Decline and Fall is Evelyn Waugh’s first published novel. A riotous farce, heavy with satire, it follows the misfortunes of Paul Pennyfeather, whose relationship with the “much maligned” Lady Fortune is decidedly tangential. In Henry Filloux-Bennett’s adaptation, Waugh’s humour is given a surreal spin that adds to the comedy and creates an entertaining evening’s theatre.
Richard Kent’s design unites the worlds the hapless Paul suffers in: the college he is sent down from and the schoolroom he teaches in. The desks also stand in for his fiancée’s modernist house and, finally, the jail he is sent to on erroneous charges. Tom King’s direction controls the fun and the cast injects some inspired improvisation. From the beginning, the audience is asked to join in – this is a classroom you don’t want to be late for!
Waugh himself said that he had no technical psychological interest but that drama, speech and events obsessed him.
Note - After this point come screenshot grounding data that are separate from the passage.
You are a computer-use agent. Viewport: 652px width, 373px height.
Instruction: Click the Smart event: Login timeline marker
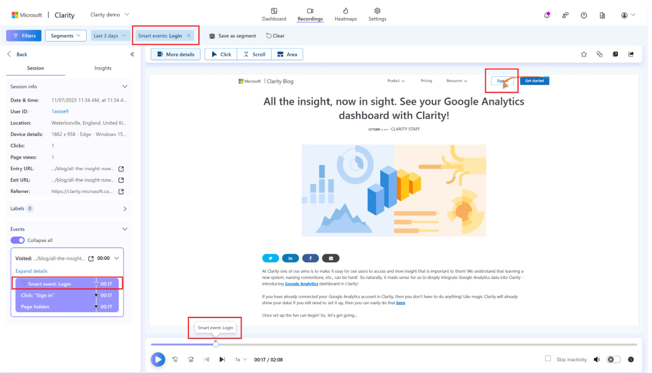(215, 327)
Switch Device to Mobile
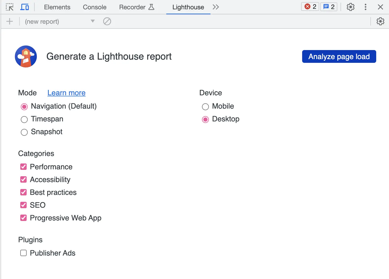 pyautogui.click(x=205, y=106)
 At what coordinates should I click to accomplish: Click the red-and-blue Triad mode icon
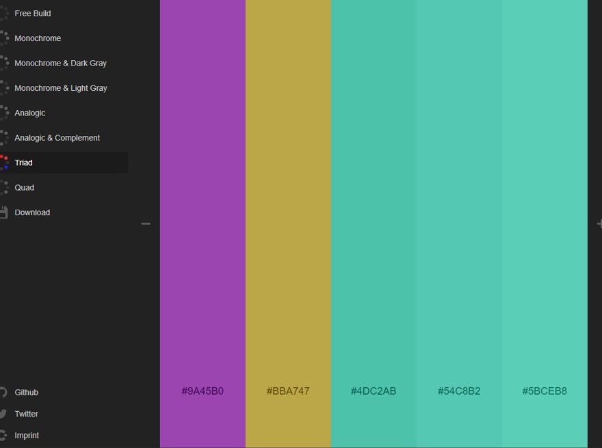(5, 163)
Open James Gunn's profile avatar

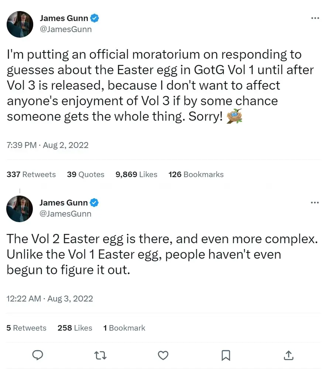pyautogui.click(x=20, y=24)
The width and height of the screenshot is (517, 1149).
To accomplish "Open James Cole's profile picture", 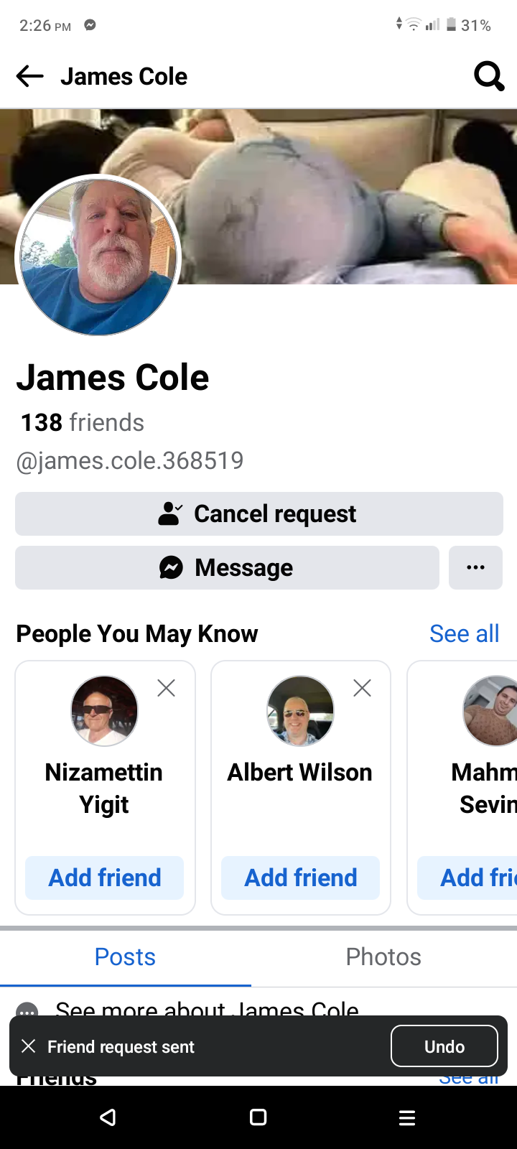I will 98,256.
This approach makes staging his work entertaining, but actors face the tricky task of dealing with characters that seem one-dimensional. King and Filloux-Bennett’s solution is courageous – they emphasise the slapstick and their cast embraces the strategy.
Sylvester McCoy is the star of the show, bringing his captivating eccentricity to the role of the drunken Captain Grimes and then the prison’s misguided warden. But it is the women who truly excel. Fay Downie plays Mrs Beste-Chetwynde as a wide-eyed flapper who might burst into song at any moment. Emily Murphy brings her considerable comic skill to the role of Florence Fagan, the headmaster’s autistic daughter. Combining this role with that of Lady Circumference (one of the those women who regard all athletics as an inferior form of fox hunting) is inspired.
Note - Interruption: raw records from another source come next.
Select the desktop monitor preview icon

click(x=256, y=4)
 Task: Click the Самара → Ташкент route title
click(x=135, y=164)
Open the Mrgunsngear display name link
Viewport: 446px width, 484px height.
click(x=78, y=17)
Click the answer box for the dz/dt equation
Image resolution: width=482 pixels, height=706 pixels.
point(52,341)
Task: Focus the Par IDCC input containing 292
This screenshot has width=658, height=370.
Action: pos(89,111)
The hardest role is the lead. Pennyfeather is a man who merely witnesses events; he doesn’t act but is acted upon. Michael Lindall performs this unrewarding role with appropriate modesty and spot-on comic timing that serves the production well. He masters a perplexed look that means you can’t help warming to him.
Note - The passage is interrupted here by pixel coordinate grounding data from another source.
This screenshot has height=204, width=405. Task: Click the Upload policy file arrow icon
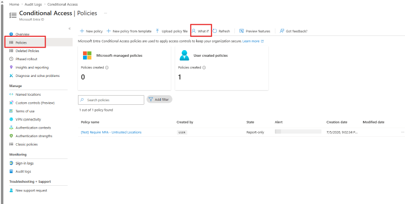[x=157, y=31]
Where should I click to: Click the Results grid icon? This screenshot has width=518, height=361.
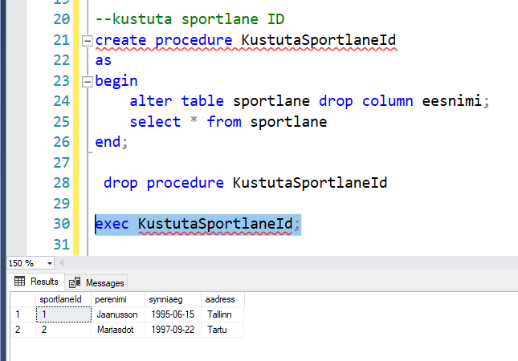click(20, 282)
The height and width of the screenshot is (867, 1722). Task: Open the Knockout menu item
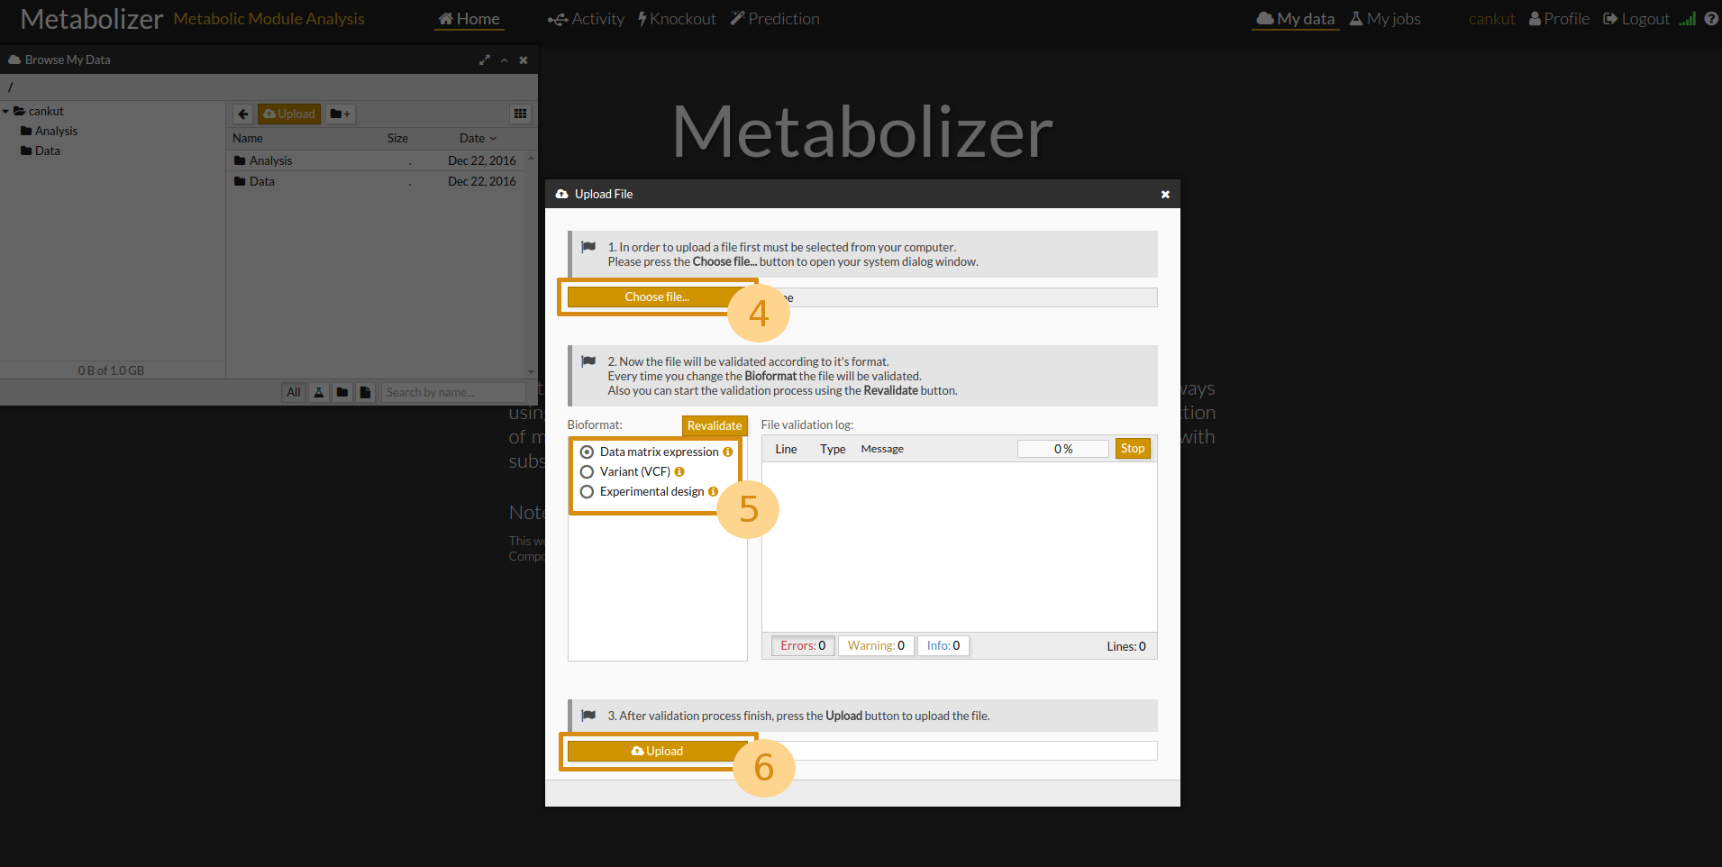(x=677, y=19)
Pennyfeather’s eager dash to France to please Beste-Chetwynde is a lovely touch. Reappearing with beret and onions after a brief soundtrack of running feet and airplane propeller, it encapsulates this production’s anarchic streak. Any adaptation is a brave endeavour; you have to trust to the Lady Fortune that Waugh’s characters refer to – but she has done well by those at the Old Red Lion Theatre. If you see Decline and Fall, chances are you will end up joining in with the cast and raising a glass to toast her.